Health Information Compliance Alert

HIPAA Quiz:

Permitted Disclosure Or Privacy Violation -- What's The Difference?

HIPAA Quiz: Permitted Disclosure Or Privacy Violation -- What's The Difference?

5 scenarios help you decide.

Can you distinguish a permitted incidental disclosure from a potential HIPAA privacy violation? Or better yet, can you and your staff hear the difference?

Most incidental uses and disclosures involving paper or electronic forms of protected health information can be sufficiently minimized by moving medical charts or computer screens out of ready view, asserts consultant Gwen Hughes with Chicago-based Care Communications. But more often than not, incidental PHI disclosures are likely to result from overheard conversations within your facility, she reports.

Cat's out of the bag: "It's easier to overhear and harder to fix those overhearing problems than it is to move a physical piece of equipment or documentation," Hughes explains.

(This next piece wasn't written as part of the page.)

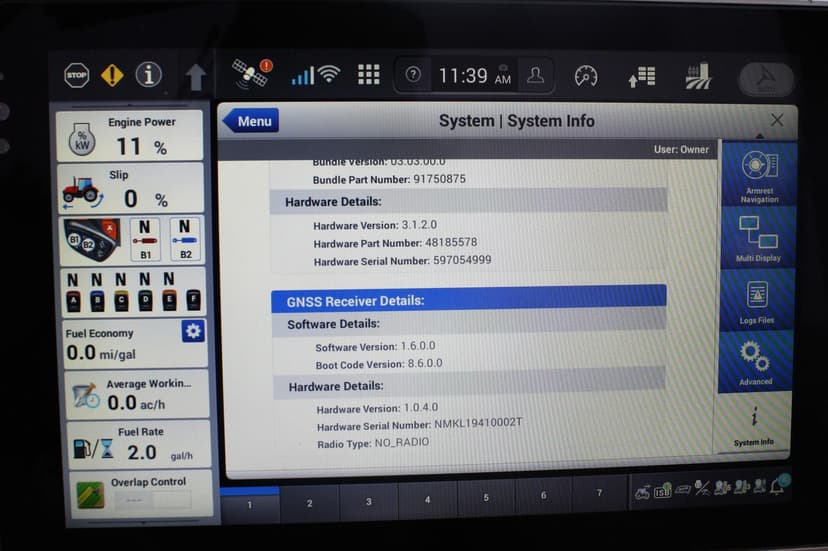Open the yellow warning alert icon

pyautogui.click(x=112, y=75)
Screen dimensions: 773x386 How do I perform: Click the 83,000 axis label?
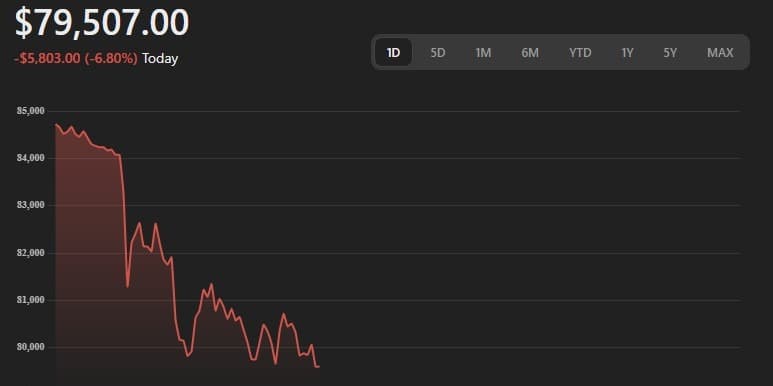[x=31, y=205]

Consider These 5 Incidents

Have a look at these five conversations described by Hughes and determine whether each is a permitted incidental disclosure under HIPAA or an impending privacy violation:

1. A patient waiting in an examination room overhears a nurse relaying another patient's test results to a physician--in the next room.

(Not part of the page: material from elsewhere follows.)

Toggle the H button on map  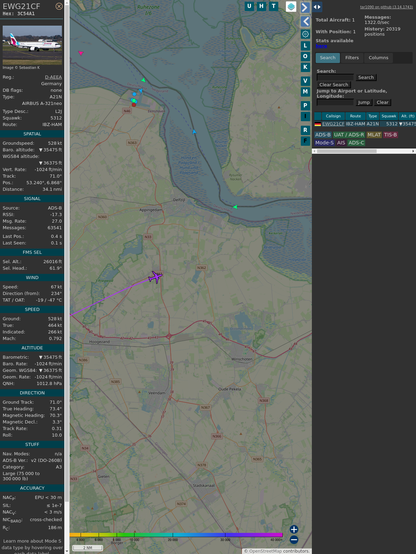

2. A patient in a semiprivate hospital room overhears multiple conversations between his roommate and the physicians and nurses caring for his roommate.

3. A patient overhears the receptionist and medical assistant making unkind comments about the waist measurement of a patient who's expecting triplets.

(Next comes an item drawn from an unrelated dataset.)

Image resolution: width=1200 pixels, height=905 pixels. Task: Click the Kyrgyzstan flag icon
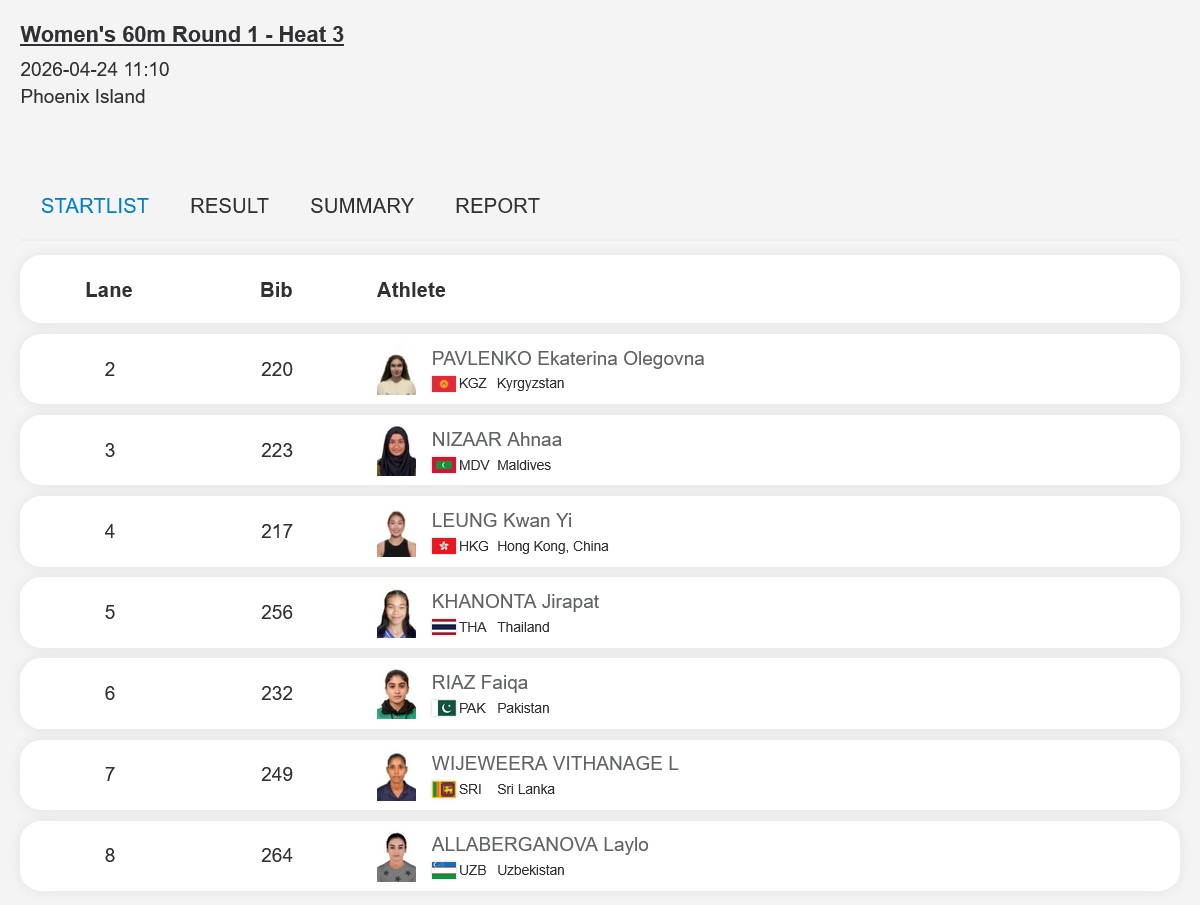tap(443, 384)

4. A patient overhears a conversation between a staff member and an insurance company in which the staff member is attempting to secure preauthorization for another patient's surgery.

5. A bartender overhears one nurse telling another about the sponge bath she gave a famous actor who is presently a patient on her unit.

 

HIPAA Quiz Answers

1. This example constitutes an incidental disclosure because it's simply a by-product of a use or disclosure that's otherwise permitted under the privacy rule, states Hughes. "Physicians and nurses having conversations in normal tones of voice are permissible because the rule doesn't expect us to remodel and put soundproofing in every wall or every door," she explains.

2. Again, this instance would be a permitted incidental disclosure, Hughes reports, because "the authors of the rule did not expect us to remodel and make every room a private room." Therefore, it's reasonable that physicians can have bedside conversations with their own patients, she contends.

3. This example is not an incidental disclosure, states Hughes. "I can see this happening as you're waiting in a doctor's office. You're bored, the magazines are eight months old, and you can't help but listen to the receptionist having a private conversation," quips Hughes. But the fact is that neither the nurse nor the medical assistant should have been engaged in this disclosure of PHI, she states.

Because their conversation wasn't related to treatment, payment or health care operations, "it wasn't a normally permitted disclosure and there was no reason for them to be discussing it," insists Hughes.

And even if the individuals were making kind or flattering comments about the patient's waistline, it would still be an inappropriate disclosure since there was no reason to disclose the patient's PHI at all, she stresses.

4. This is an incidental disclosure under the privacy rule, remarks Hughes, since seeking pre-approval from an insurance company is a standard and appropriate procedure relating to medical billing. "It goes back to the fact that big huge capital expenditures are not expected" to construct private, soundproof rooms for permitted conversations, she states.

"And as long as people aren't yelling it" and "they're having those conversations where they make sense for them to be," then any overheard PHI would simply be an incidental disclosure.

5. This is most definitely not an incidental disclosure, insists Hughes, because it has nothing to do with treatment, payment or health care operations. "It was totally inappropriate to be discussing that at all, much less outside of the workplace," she charges. "It's simply not acceptable."